■ **ARTICLE**:
-- begin --

Intimations of Immortality in ‘Ode to a Nightingale’

Keats poem, Ode to a Nightingale, is about the longing for a mystic past. The portal to this past time is the song of a nightingale at night in the forest. Keats hears the bird and hears a whole world through its song. How do the poetic elements reveal this mystic longing?

There is no special significance in the fact that there are eighty lines and eight stanzas. The rhyme scheme, also, is not symbolic. What we can say, generally, about the poem is that it has a song-like quality to it and that each stanza, like a healthy prose paragraph, has its own purpose. Many stanzas have some rhyme interwoven through them. Take stanza IV, where ‘moon’ and ‘glooms’ together rhyme, although they are internal and four lines apart. Or, in stanza VII, there is ‘born’, ‘corn’, and ‘forlorn’. This internal rhyming sews up each stanza nicely. The progression of the poem is not just pulled along with rhyme. Keats uses a lot of assonance, the repetition of syllables within a line. It is quite clear in lines 25 (‘sad’ and ‘last’) and 41 (‘I cannot see what flowers are at my feet’), but also appears more subtly in lines 35 (‘Already with thee! Tender is the night’) and 72 (‘To toll me back from thee to my sole self’). We get some kind of more protracted assonance in stanza I with ‘numbness’, ‘numberless’, and ‘summer’. Keats also uses a bit of alliteration, but never quite goes beyond a two-word usage of it: ‘fade far’ (21), ‘mid-May’s’ (48), and ’sole self’ (72). From stanza to stanza, ideas seem to echo and return like the reverberations, perhaps, of the nightingale’s song—fade far comes back in 47 as fast fading and in 75 as plaintive anthem fades, but we first got the idea of fading in line 20.

-- end --

■ **SUPPLIED ENTRIES**:
-- begin --

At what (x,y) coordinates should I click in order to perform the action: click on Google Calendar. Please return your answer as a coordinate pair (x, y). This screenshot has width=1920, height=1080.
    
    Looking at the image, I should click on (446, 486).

-- end --
-- begin --

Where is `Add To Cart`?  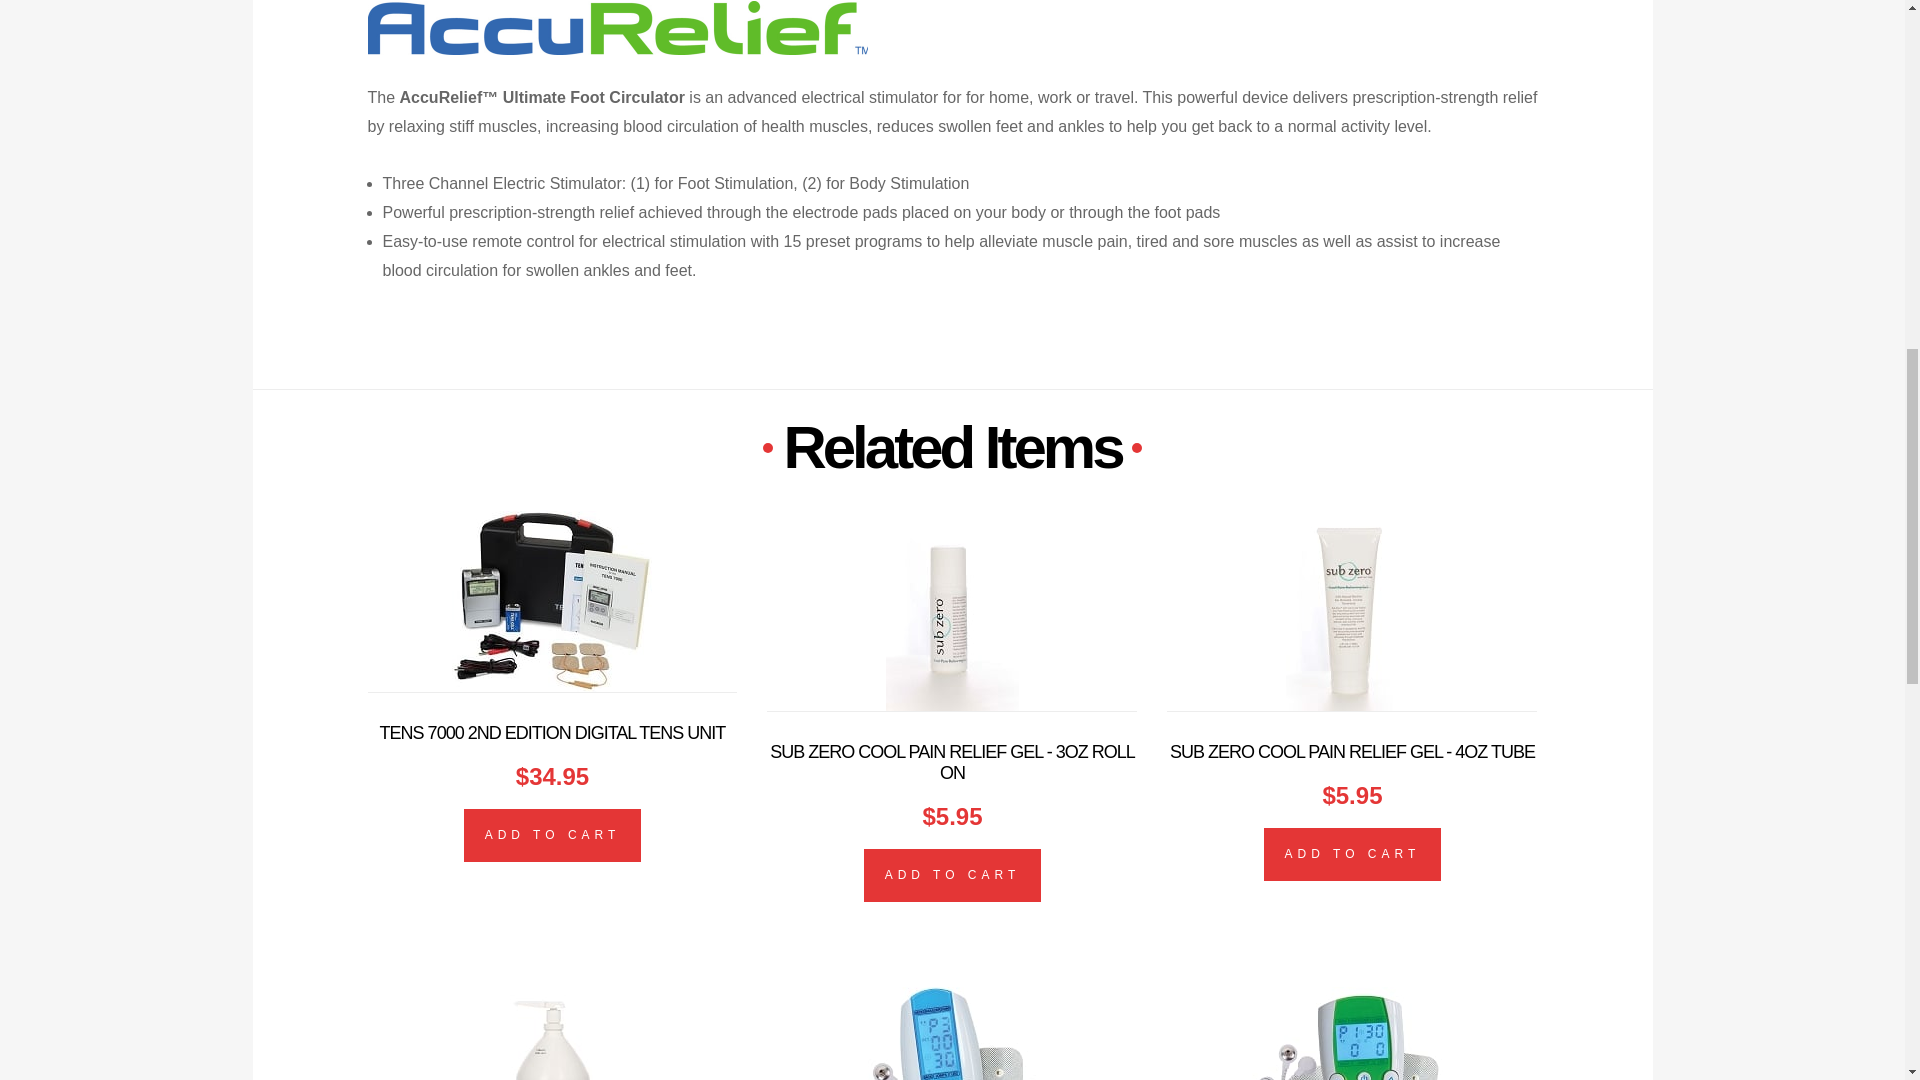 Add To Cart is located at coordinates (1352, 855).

-- end --

Answer these questions from the essay:
1. What does the essay call the portal to the mystic past?
2. How many lines and how many stanzas does the poem have?
3. Which three rhyming words does the essay point out in stanza VII?
These items were taken from a different source.

■ **SOLUTION TO THE EXERCISE**:
1. The song of a nightingale at night in the forest.
2. Eighty lines and eight stanzas.
3. "Born," "corn," and "forlorn."